In this way, the consistency view of transaction A is [99,100], the consistency view of transaction B is [99,100,101], and the consistency view of transaction C is [99,100,101,102]. That is, the general formula for the consistent view is: [{the set of active transaction IDs at the moment the current transaction is opened}, the current row trx_id].

Analyze the above flowchart results:

The first valid update version is transaction C, which updates balance=2. At this time, the latest version rowtrx_id=102, while the latest version rowtrx_id of the previous active transaction before transaction ABC is 99, so 99 has become historical version 1 at this time;

The second valid update version is transaction B, which updates balance=3. At this time, the latest version rowtrx_id=101, and rowtrx_id=102 becomes historical version 1, and rowtrx_id=99 becomes historical version 2.

When transaction A queries, transaction B has not been submitted, but the generated (id, balance) = (1, 3) has become the latest version. When transaction A reads data, the consistent view is [99, 100]. The read data is cut from the current version and then compared with row trx_id, so there will be the following process:

  • When (1,3) is found, it is determined that row trx_id=101 is larger than the high water mark, is in the red area, and is not visible;
  • Next, find the previous historical version and see row trx_id=102, which is larger than the high water mark and in the red area, so it is not visible.
  • Looking further forward, we finally found (1,1), whose row trx_id = 90, which is smaller than the low water mark and is in the green area, so it is visible.

Finally, no matter when transaction A queries, the data it sees is the snapshot data (1, 1) generated by the consistent view [99, 100], that is, the data when rowtrx_id=90. This is called a consistent read.

Summarize:

For a transaction view, in addition to its own updates being always visible, there are three situations:

  • The version has not been submitted and is not visible;
  • The version has been submitted, but it is submitted after the view is created and is not visible;
  • The version has been submitted and is visible before the view is created.

Now, we use this rule to judge the query results in the figure. The view array of the query statement of transaction A is generated when transaction A is started. At this time:

  • (1,3) has not been submitted yet, belongs to case 1, and is not visible;
  • (1,2) Although submitted, it is submitted after the view array is created, which belongs to case 2 and is not visible;
  • (1,1) is submitted before the view array is created and is visible.

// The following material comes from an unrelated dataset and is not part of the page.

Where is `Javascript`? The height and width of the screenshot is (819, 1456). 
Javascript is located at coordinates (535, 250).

3.4 Current Read and Snapshot Read

3.4.1 Current Read and Snapshot Read Rules

Of course, according to the logic of this consistent read, transaction B is updated after transaction C effectively updates balance=2, but the view array of transaction B is generated in transaction C, so theoretically, shouldn’t transaction B see the data (id, balance)=(1, 1) (snapshot/historical version)? The current version (1, 2) data cannot be seen. Why does the data of transaction B become (1, 3) directly after updating the balance?

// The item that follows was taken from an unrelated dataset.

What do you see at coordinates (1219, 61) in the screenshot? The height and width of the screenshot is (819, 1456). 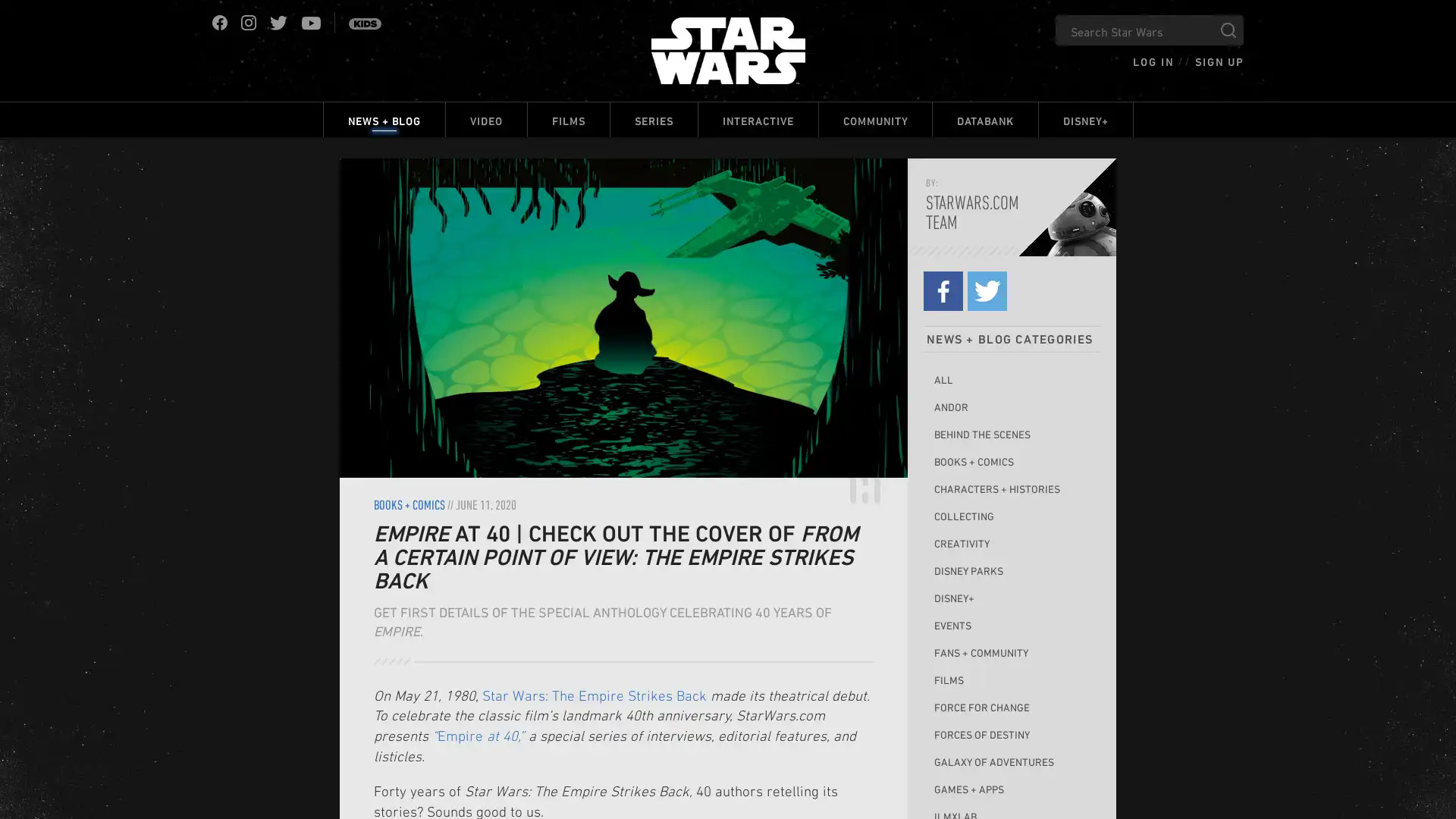 I see `SIGN UP` at bounding box center [1219, 61].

If transaction B selects data once before updating, the value it sees is indeed balance=1, but the update cannot be performed on the historical version, otherwise the update of transaction C will be lost. Therefore, the update operation reads the current version first and then updates.

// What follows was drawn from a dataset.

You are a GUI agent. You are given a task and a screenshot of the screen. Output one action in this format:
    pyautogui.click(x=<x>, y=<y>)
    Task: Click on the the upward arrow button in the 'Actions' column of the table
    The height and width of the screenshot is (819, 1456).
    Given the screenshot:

In other words, there is a rule: data is updated by reading first and then updating. The read is to read the latest value, which is called "current read". If you only query without reading, you will read the current snapshot, which is called "snapshot read". So before transaction B updates balance, it first queries the latest version (1, 2) and then updates it to (1, 3). The snapshot data queried by transaction A is (1, 1), not the latest version (1, 3).

3.4.2 Explanation of Current Read and Snapshot Read

Current read: Operations such as select lock in share mode (shared lock), select for update; update, insert, delete (exclusive lock) are all current reads. That is, it reads the latest version of the record. When reading, it must ensure that other concurrent transactions cannot modify the current record, and the read record will be locked.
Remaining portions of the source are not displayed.